▶ THE TASK:
Copy out each line of the material in which the word "Добавить" can be found.

▶ SOURCE DATA:

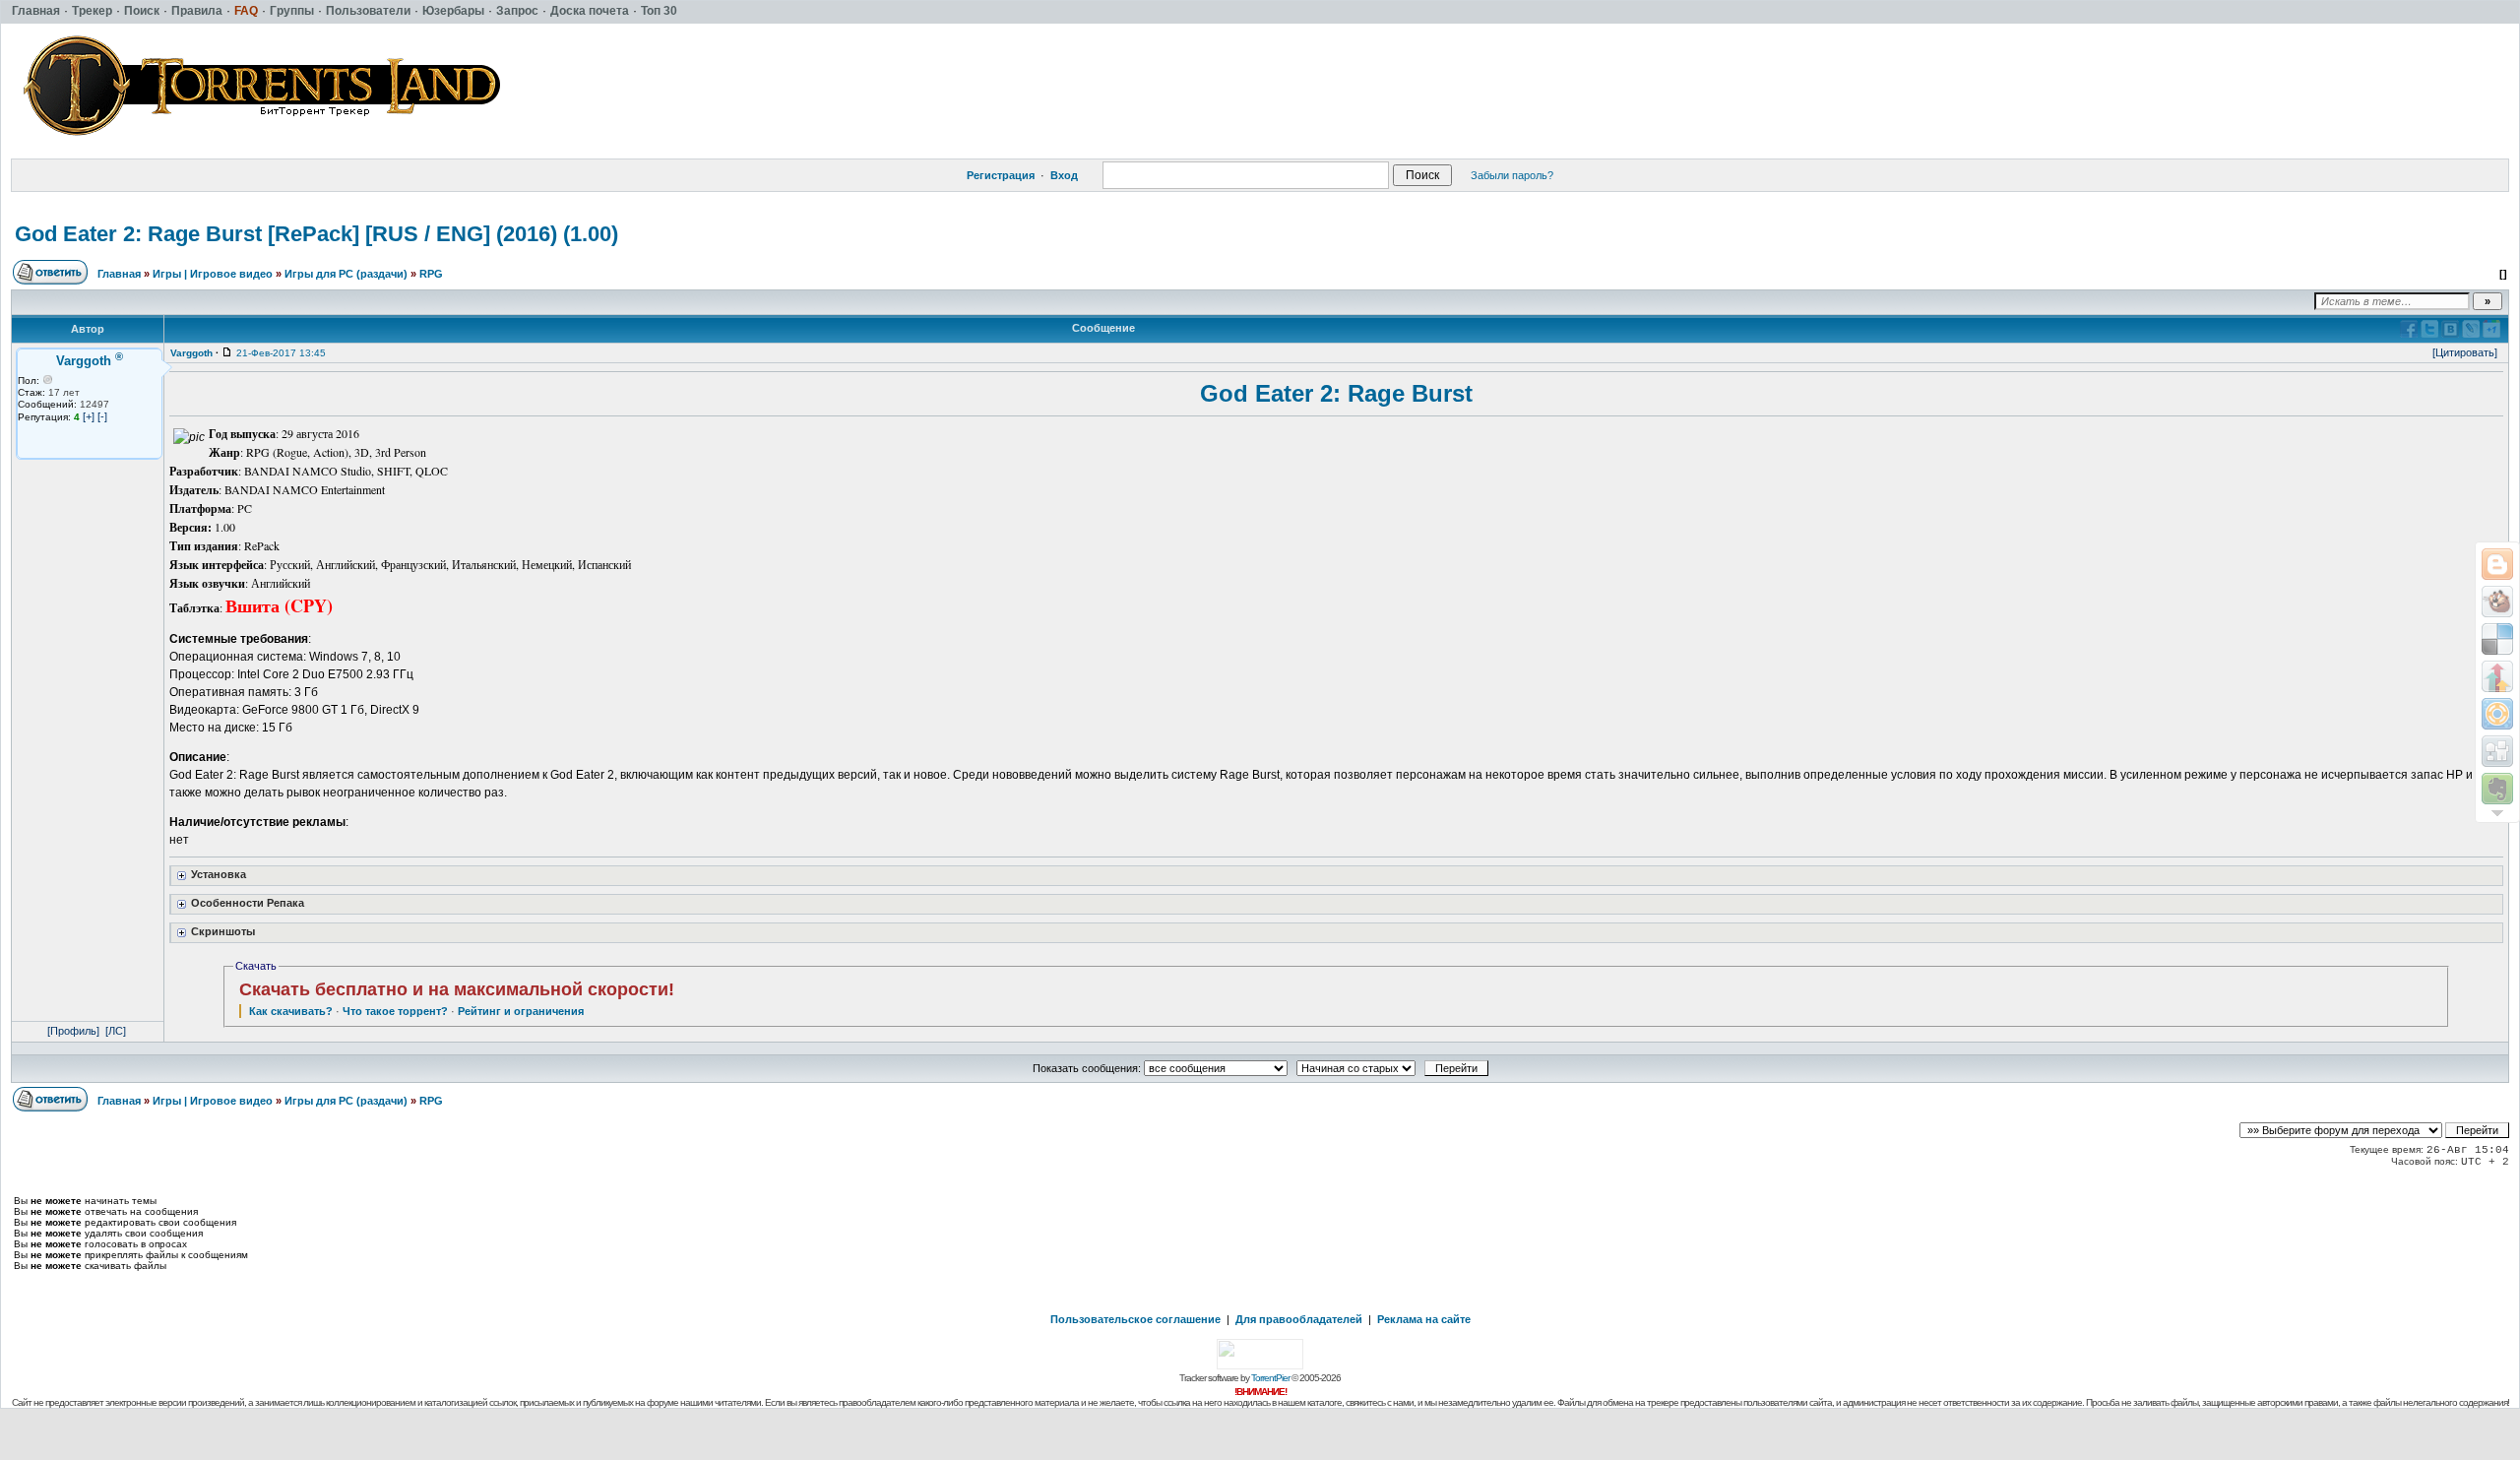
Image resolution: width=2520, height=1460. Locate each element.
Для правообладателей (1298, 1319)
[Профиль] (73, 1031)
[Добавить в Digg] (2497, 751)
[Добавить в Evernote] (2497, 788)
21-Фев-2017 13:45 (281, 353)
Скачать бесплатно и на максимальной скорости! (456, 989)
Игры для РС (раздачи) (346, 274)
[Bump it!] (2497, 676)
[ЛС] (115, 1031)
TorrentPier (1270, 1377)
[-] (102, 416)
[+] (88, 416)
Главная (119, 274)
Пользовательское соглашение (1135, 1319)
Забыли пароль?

▶ RESPONSE BELOW:
[Добавить в Digg] (2497, 751)
[Добавить в Evernote] (2497, 788)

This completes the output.